GASPARD des montagnes ! (avril 2009)

Fin juin 2007. Plein après-midi. Le soleil est ardent et la campagne noyée d’herbes hautes. Attirés par les abois de Jimm, mon fox « gueulard », deux chiens arrivent du fond de la vallée et se collent à la clôture de mon champ. Visiblement, ils sont exténués, affamés. Je m’approche, ils reculent. La solution ? Les croquettes et l’eau. Ils se précipitent dans les gamelles pleines sans aucune agressivité l’un pour l’autre. Je leur offre un second service. Un troisième. Pour crever de faim ils crèvent de faim…
L’un des deux chiens est une femelle. Et tatouée. L’autre un mâle et son état est pitoyable. Une grosse corde rongée étrangle son cou. Mon index se loge entre ses côtes tant il est maigre. Tous deux se laissent caresser. Mais le chien est peureux, méfiant. Je les attache à l’ombre, le temps de téléphoner à la S.P.A.
Je retrouve assez vite le maître de la chienne. Elle est du Limousin, se nomme Bonnie, et appartient à un pompier. Celui-ci est là le soir même pour la récupérer après 9 mois de fugue. Il la gardera peu de temps. Bonnie se sauve à nouveau. Son maître n’en paraît guère attristé. Qu’est-elle devenue cette bête ? Question sans réponse. Pincements au cœur.
Quand au chien, un grand beagle, pas d’identité, pas de propriétaire qui le réclame. Il est déjà vieux et vu son état, il erre dans la nature depuis un temps infini. Son corps est couvert de tiques. En deux jours, je lui en ai retiré 97 ! Il a deux tumeurs d’une grosseur inquiétante, l’une à l’anus, l’autre lui pend des intestins. Je sais que la S.P.A est débordée, comme toujours en juillet et il est trop vieux, trop malade…
Je l’ai appelé Gaspard (le roman d’Henri Pourrat), car il a surgi des monts et des bois. Je l’ai fait opérer de ses deux tumeurs. La véto m’a dit : « il a 13 ou 14 ans, vous ne le garderez pas longtemps » pas longtemps ? Ca fait bientôt deux ans que Gaspard coule des jours heureux.
Il adore les promenades et chaque repas est une véritable fête. C’est qu’il n’était pas habitué aux bons soins, le Gaspard ! Son poids a doublé, et son traitement pour le cœur ne s’avère plus nécessaire cette année.
Pas longtemps ? Pourquoi se montrer défaitiste ? Gaspard était un de ces nombreux chiens de chasse prisonniers d’enclos étroits ou enchainés, des chiens dont on ne veut plus dès qu’ils prennent de l’âge. Il est doux, sensible, d’une intelligence remarquable, Gaspard. Très reconnaissant, très aimant.
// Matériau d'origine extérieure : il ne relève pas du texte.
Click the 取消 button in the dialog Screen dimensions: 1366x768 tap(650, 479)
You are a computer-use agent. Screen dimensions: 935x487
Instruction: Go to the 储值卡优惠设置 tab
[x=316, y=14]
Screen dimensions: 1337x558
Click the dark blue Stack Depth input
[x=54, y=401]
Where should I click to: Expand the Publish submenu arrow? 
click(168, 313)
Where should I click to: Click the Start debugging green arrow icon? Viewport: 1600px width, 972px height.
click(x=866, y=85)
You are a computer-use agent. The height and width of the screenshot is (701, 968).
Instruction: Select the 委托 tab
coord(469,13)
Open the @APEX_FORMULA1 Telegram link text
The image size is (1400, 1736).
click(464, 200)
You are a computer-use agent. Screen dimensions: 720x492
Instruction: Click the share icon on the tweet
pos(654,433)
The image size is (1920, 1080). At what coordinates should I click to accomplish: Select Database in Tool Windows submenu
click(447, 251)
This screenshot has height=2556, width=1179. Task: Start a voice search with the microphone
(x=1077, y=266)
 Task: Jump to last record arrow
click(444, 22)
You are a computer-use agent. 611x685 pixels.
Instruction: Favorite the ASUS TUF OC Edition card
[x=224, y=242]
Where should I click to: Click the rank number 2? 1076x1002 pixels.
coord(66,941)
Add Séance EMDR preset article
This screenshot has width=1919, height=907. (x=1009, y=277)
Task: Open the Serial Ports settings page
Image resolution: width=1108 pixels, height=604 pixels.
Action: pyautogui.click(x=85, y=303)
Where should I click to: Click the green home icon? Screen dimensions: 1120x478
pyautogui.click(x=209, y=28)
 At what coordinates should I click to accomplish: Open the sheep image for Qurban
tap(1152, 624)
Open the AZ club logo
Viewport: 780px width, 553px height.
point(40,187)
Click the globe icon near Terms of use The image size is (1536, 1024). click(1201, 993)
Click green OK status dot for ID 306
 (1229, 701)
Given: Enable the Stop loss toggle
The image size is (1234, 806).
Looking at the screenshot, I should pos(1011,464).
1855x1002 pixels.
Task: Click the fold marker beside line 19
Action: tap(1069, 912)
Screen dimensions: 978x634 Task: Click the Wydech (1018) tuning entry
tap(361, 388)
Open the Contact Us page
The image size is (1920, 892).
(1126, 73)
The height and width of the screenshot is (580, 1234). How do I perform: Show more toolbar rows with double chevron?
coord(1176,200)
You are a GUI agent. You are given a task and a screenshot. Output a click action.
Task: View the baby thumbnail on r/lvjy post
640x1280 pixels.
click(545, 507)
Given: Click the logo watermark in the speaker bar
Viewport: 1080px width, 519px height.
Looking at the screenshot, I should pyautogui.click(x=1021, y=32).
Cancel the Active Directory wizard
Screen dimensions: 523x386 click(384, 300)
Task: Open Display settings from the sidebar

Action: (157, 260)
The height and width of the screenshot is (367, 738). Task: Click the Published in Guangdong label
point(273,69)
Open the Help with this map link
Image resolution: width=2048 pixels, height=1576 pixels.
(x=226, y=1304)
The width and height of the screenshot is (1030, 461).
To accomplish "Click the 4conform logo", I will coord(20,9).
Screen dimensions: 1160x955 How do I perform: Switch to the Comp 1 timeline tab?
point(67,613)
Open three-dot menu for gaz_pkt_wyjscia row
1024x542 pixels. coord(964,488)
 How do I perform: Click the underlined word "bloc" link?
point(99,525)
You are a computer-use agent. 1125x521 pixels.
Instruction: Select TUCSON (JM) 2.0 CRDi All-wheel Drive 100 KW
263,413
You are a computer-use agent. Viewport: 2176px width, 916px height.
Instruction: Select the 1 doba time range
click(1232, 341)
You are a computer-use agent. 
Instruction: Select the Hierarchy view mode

Pas décidé du tout à passer de l’autre côté de ce monde ! Sans éducation, il a été obligé de se plier à un peu d’autorité car il était fugueur et volontiers agressif avec le fox qui l’asticotait par jalousie. Mais il a vite compris et s’est sociabilisé. Il ne cherche qu’à faire plaisir et apprécie particulièrement son confort. Le poêle, l’hiver. Le soleil sur l’herbe tendre, l’été. Il a changé de statut, de chien de chasse il est devenu chien de garde ! Il protège sa maison, sa maîtresse, ses autres compagnons : chiens et chats. Lui restent quelques cauchemars au passage des avions militaires, la nuit. On ne revient pas sans séquelle des souffrances du passé. Mais Gaspard a soif de vivre. Gaspard a soif d’aimer.
Merci à tous ceux qui se sont intéressés à mon vieux chien. J’ai pu garder Gaspard grâce aux amitiés et aux aide financières.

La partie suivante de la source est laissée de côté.